ドアが開くと所員に連れられ深野浄京が現れた。若菜に臆する事もなく至って平常心を保っているように見えた。深野はゆっくりと椅子に座る。今までテレビなどでしか深野を見ていない華英にとって初めて見る深野にはある意味オーラがあった。世間を騒がせた凶悪宗教団体の教祖だ。それだけの雰囲気は未だ感じられた。

「とうとう彼女にたどり着いたかな?」
特に余裕をかます訳でもなく、怯える訳でもなく、穏やかな口調でそう言った。
「たどり着いたかな、じゃないわよ。だいたい何よあんた。何が一部の過激派が起こした事件とは言え教祖である自分が責任を取るのは当然、よ??あんたが連れて来た女がこんな大事件起こしたじゃないの!?サリンどこじゃないのは分かってるよね!?今回の同時多発テロ!」
「…」
返す言葉はないようだ。そこには彼なりの苦悩が垣間見れた。若菜はその様子を見て自分を落ち着かせる。

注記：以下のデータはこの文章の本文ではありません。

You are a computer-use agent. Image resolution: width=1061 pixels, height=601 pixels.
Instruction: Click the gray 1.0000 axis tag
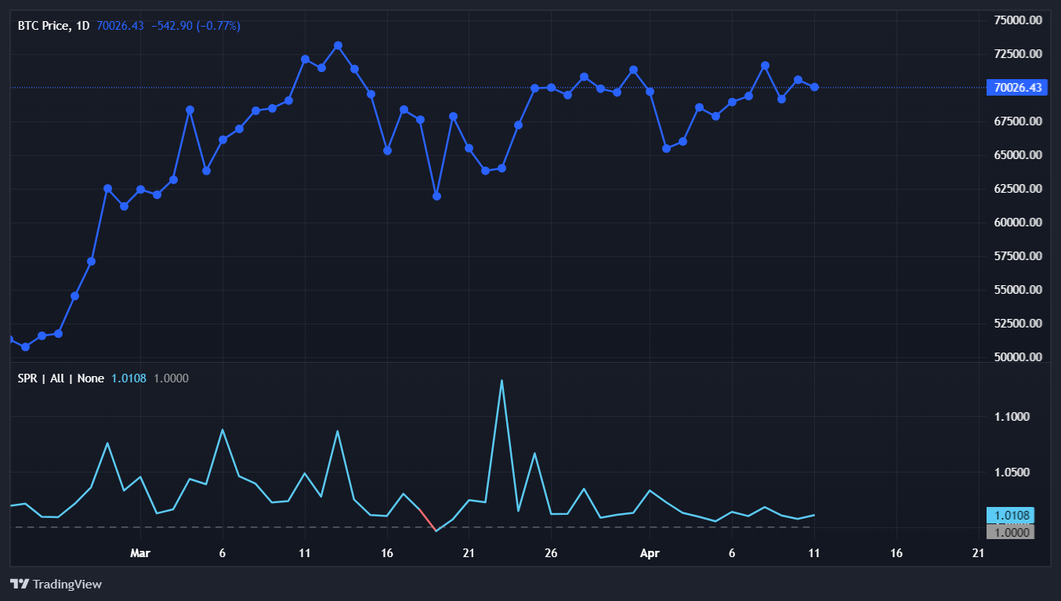(1010, 532)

「あんたは海老川優里がサーガに復讐する計画を知ってたの?それともグルだったの?」
目を伏せていた深野が頭を上げる。
「彼女は忘れようとしていた。湯島武史を忘れて新しい人生を歩もうとしていた。だが憎き男の子供が常に側にいて忘れられる訳がなかったんだ。しかし彼女は子供を愛していた。しかし憎き男の血が流れている。そんな愛情と憎悪の同居する我が子を見て、彼女の中で次第に気持ちが変わって行ったのだろう。やはり忘れる事は出来なかった。湯島武史を…、レイプを…」
「…」
重い言葉に今度は若菜が言葉を失った。我が子を愛しながらも常に憎悪を抱かなければならなかった海老川優里の心中を察すると胸が痛くなる。女としてその苦しみは理解できてしまう。深野もそれが理解できてしまったが為に彼女に温情を感じてしまったのであろう。決して警察を欺く為に隠していたのではない、若菜はそう思った。

「私は海老川優里を助けたいの。協力して?」
深野は若菜をじっと見つめる。
「勿論。」
その言葉だけで深野と若菜の間に信頼関係が結ばれたのであった。